In the case of this and other studies, the use of online questionnaires and guaranteeing participants confidentiality, favor a greater participation of residents, an instant record of results, a quick analysis of the information, and low monetary costs. Furthermore, there is evidence that the anonymity of responses and the access to care without repercussions in their work environment may be useful to seek and accept treatment (Nayak & Narayan, 2019).
This study has some limitations. It is not possible to establish causal relationships due to the transversal design; nor was it possible to compare self-assessment inventories with the gold standard of clinical interviews. The response rate in our study was less than 20%; a non-response bias is common on online survey research since most people tend to ignore these requests, and there may also be long delays, up to months, in respondents’ completing the survey.

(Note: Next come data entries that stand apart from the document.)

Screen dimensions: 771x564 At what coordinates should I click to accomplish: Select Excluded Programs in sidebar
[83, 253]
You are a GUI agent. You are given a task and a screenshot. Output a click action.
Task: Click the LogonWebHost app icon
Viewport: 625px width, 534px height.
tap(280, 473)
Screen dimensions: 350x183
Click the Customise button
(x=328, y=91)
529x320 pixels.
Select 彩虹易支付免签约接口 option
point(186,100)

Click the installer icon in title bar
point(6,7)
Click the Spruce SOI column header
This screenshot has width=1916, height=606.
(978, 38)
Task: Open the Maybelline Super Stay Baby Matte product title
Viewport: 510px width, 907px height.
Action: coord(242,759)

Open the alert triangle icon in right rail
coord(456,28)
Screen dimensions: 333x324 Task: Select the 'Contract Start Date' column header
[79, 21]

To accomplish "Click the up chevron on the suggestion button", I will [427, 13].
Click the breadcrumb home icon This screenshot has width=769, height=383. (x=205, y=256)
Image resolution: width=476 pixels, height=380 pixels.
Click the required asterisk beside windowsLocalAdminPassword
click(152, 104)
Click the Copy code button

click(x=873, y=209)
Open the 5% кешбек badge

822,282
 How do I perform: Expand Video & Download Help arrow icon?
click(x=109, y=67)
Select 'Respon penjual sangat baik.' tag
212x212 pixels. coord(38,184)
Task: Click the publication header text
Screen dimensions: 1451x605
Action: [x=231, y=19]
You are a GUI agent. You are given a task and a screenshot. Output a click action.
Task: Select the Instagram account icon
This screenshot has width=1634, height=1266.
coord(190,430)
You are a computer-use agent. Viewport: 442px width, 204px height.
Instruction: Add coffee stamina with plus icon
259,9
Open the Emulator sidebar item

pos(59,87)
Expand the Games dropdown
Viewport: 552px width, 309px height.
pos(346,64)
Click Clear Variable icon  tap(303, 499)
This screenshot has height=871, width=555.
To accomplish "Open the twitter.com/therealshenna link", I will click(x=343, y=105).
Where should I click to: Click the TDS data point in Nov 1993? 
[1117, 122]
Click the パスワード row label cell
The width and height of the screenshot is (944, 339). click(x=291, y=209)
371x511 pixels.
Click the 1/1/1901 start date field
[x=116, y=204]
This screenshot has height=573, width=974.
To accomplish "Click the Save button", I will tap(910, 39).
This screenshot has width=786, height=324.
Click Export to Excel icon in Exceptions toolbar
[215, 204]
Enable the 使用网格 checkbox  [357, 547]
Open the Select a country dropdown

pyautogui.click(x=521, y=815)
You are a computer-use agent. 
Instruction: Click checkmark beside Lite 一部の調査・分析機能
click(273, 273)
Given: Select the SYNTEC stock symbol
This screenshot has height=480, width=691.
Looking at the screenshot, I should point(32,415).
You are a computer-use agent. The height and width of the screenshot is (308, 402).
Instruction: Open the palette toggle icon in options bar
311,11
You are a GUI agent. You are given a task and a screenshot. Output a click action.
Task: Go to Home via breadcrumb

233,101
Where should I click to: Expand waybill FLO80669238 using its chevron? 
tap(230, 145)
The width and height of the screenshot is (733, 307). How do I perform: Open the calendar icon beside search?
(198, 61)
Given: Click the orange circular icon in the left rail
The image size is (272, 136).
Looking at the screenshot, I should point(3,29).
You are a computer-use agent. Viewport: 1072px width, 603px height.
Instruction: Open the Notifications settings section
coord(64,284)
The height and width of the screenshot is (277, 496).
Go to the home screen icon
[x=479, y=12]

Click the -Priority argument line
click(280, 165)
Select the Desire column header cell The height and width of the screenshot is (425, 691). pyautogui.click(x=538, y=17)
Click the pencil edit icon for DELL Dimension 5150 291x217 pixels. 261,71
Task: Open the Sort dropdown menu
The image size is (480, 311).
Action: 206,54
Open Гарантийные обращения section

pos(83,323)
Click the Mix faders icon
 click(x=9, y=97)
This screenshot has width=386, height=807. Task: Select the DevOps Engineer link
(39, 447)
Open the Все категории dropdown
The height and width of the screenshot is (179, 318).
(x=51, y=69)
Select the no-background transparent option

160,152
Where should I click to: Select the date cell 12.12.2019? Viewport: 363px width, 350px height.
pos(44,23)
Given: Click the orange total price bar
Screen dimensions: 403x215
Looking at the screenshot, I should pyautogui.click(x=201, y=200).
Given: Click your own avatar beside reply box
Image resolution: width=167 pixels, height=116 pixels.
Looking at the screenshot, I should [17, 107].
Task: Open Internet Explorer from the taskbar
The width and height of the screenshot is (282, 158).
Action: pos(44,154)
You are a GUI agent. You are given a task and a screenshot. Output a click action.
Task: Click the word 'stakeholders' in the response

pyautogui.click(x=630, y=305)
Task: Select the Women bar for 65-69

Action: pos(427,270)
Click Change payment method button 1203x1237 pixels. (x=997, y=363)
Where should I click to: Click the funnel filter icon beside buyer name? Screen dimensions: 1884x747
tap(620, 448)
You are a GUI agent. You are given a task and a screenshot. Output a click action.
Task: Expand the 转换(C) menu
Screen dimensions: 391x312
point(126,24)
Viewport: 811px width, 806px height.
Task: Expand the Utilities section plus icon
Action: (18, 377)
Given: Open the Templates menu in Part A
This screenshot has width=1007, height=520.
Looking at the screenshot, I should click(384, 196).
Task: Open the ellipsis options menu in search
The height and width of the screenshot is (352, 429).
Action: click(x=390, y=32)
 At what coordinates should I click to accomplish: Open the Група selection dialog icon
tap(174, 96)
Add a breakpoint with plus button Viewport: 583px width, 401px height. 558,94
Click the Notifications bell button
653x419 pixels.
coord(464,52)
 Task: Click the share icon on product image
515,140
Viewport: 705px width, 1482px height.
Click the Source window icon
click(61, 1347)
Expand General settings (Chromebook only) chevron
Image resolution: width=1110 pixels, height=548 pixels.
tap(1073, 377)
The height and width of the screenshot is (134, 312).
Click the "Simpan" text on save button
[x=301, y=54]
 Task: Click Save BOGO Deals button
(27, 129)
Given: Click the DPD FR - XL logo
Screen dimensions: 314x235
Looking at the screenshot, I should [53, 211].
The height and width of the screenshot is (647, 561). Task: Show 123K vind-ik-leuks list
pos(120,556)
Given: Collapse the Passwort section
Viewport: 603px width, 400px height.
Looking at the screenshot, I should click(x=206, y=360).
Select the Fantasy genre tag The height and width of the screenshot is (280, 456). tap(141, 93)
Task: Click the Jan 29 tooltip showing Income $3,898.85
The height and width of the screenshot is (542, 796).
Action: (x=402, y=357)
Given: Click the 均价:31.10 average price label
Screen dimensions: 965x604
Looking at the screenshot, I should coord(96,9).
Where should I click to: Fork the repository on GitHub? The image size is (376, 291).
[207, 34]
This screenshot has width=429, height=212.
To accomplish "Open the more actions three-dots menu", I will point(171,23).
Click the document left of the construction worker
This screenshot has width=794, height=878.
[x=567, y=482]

We also have to consider that these results represent only those who decided to participate, which raises the possibility of greater interest from individuals at higher risk of psychopathology and therefore greater need for help. Furthermore, the results should be taken with caution because we limited the study to residents belonging to institutions affiliated to the CCINSHAE. Therefore, the participants represent a specific population of the resident medical system in Mexico. Future studies that include longitudinal designs, multivariate analyses, controlling for potential confounders of psychopathology risk, such as family history of psychiatric disorders, environmental factors, sleep deprivation, and eating habits, and that involve residents of all institutions responsible for medical training in our country are necessary.
In the sample evaluated, we observed that approximately half of the residents had a history of psychiatric disorders. Individuals with occupational stress also presented an increased risk of psychopathology and suicide. Furthermore, it should be emphasized that the suicide risk in this sample was significantly higher than in general population. Importantly, it was documented that individuals under psychiatric treatment had significantly lower scores on all of the applied scales.
The present data suggest that residency is a period that increases the probability of presenting psychopathology and that interventions should be aimed at reducing occupational stress and, if necessary, offering early specialized care. Doctors, like all professionals, are humans with human needs. Until we promote role models who prioritize physical and mental well-being, rather than complete self-sacrifice, our profession will continue to be afflicted by occupational stress, depression, and suicide.